SÂD SURESİ TÜRKÇE OKUNUŞU VE TEFSİRİ
1. Sãd. Öğüt ve uyarı dolu o şerefli Kur’an’a yemin olsun ki, tek kurtuluş yolu İslâm yoludur!
صٓ (Sād), sûrenin başında bulunan mukattaa harfidir. Mânası belli değildir. İhtimal ki, peşi sıra gelen âyetlerin mâna ve ehemmiyetine dikkat çeker. Ardından Yüce Rabbimiz, beyân edeceği ilâhî ilim ve hikmetlerin azametini tekit için Kur’ân-ı Kerîm’e yemin eder. Bu yeminde Kur’an’ın “zikir sahibi” olma vasfına dikkat çekilir. “Zikir”:
› Şan, şeref,
› Uyarma, hatırlatma ve öğüt,
› Dinî hususlarda ihtiyaç duyulan kanunlar, hükümler,
› Bunların dışında kalan peygamber kıssaları, geçmiş milletlerle alakalı haberler, va‘dler, tehditleri zikretme ve anlatma mânalarına gelir.

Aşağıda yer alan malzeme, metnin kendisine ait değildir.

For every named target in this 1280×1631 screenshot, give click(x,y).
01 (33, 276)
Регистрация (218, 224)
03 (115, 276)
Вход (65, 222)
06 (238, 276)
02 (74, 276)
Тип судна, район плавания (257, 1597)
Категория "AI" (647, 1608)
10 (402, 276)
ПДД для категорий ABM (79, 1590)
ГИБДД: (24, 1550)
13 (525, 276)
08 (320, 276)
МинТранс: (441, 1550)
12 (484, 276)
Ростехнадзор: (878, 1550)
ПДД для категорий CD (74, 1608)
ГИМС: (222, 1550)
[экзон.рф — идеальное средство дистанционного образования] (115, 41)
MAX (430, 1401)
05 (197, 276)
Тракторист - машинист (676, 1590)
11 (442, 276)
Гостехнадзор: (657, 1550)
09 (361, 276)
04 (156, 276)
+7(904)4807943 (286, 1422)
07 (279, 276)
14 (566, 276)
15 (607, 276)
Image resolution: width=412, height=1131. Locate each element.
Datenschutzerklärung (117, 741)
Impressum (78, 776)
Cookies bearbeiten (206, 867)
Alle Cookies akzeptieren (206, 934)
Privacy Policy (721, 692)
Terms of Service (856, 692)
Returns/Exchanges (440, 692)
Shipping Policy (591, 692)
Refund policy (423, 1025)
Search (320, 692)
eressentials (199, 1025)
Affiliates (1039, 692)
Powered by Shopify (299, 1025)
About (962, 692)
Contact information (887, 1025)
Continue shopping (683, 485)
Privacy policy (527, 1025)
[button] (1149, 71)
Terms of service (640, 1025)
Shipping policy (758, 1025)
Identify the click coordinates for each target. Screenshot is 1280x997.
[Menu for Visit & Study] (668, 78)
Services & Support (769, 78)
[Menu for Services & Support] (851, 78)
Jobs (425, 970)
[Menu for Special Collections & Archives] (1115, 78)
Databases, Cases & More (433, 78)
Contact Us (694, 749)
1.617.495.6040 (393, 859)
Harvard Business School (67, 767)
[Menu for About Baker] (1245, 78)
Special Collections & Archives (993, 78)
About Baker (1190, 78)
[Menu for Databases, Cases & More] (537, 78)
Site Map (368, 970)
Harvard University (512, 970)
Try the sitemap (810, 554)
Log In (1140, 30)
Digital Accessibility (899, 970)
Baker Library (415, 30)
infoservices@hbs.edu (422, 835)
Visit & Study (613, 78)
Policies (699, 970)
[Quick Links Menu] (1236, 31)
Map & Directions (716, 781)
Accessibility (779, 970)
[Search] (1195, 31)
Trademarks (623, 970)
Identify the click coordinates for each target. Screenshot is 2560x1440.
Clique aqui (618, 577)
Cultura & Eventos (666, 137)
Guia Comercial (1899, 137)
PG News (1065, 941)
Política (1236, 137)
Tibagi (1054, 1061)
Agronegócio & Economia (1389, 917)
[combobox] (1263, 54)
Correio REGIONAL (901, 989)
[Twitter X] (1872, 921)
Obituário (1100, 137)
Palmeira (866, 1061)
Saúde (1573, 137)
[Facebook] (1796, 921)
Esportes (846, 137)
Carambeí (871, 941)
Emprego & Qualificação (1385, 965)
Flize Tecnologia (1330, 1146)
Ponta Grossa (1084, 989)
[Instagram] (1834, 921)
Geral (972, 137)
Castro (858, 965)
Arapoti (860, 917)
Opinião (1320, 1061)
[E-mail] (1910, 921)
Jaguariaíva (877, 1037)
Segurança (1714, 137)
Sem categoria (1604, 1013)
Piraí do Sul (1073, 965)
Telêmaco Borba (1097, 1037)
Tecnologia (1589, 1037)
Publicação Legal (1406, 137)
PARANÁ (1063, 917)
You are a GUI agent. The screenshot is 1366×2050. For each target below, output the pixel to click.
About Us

Bu mânalar dikkate alındığında:
Kur’ân-ı Kerîm’in şanlı şerefli bir kitap olduğu, kendisine inanıp bağlanan müslümanları da büyük bir izzet ve şerefe eriştireceği, Kur’an sâyesinde müslümanların ihtişamlı bir devlet ve medeniyete ulaşacağı anlaşılır.
Kur’ân-ı Kerîm, uyarılar, ikazlar ve tâlimatlarla lebâlep doludur. O, insanlığa müstesnâ ulvîlikte bir hayat nizamı getirmekte ve o nizamın her sahasıyla alakalı temel kaideleri, yasa ve kanunları, haram ve helâlleri, doğru ve yanlışın hudutlarını, ahlâk ve âdâb esaslarını ihtivâ etmektedir.
İşte Allah Teâlâ, böyle bir Kur’an’a yemin ederek, Resûlullah (s.a.s.)’in getirdiği mesajın kesinlikle doğru olduğunu haber verir:
2. Ne var ki, inkâra saplananlar, bu uyarıya kulak verecek yerde büyük bir gurur, kibir içinde ve Peygamber’e sürekli muhâlefet hâlindedirler.
3. Biz onlardan önce nice nesilleri helâk ettik. Azabımız başlarına inince pişmanlık içinde ne çığlıklar, ne feryatlar kopardılar. Oysa artık zaman, kaçış ve kurtuluş zamanı değildi.
Buna göre kâfirlerin dinî gerçekleri inkâr etmeleri bu dinin bir eksikliği olduğundan veya Peygamber (s.a.s.)’in Kur’an’ı beyânındaki yetersizlikten dolayı değildir. Asıl sebep onların içinde bulundukları cahilce gurur, kibir ve inatları; Allah ve Peygamberine olan muhalefet ve düşmanlıklarıdır. Bunun şâhidi Kur’an’ın bizzat kendisidir. Çünkü onu temiz bir kalp ve selim bir akılla okuyan kimse, onda hiçbir çelişkinin olmadığını ve insanı en doğruya davet ettiğini hemen anlayacaktır.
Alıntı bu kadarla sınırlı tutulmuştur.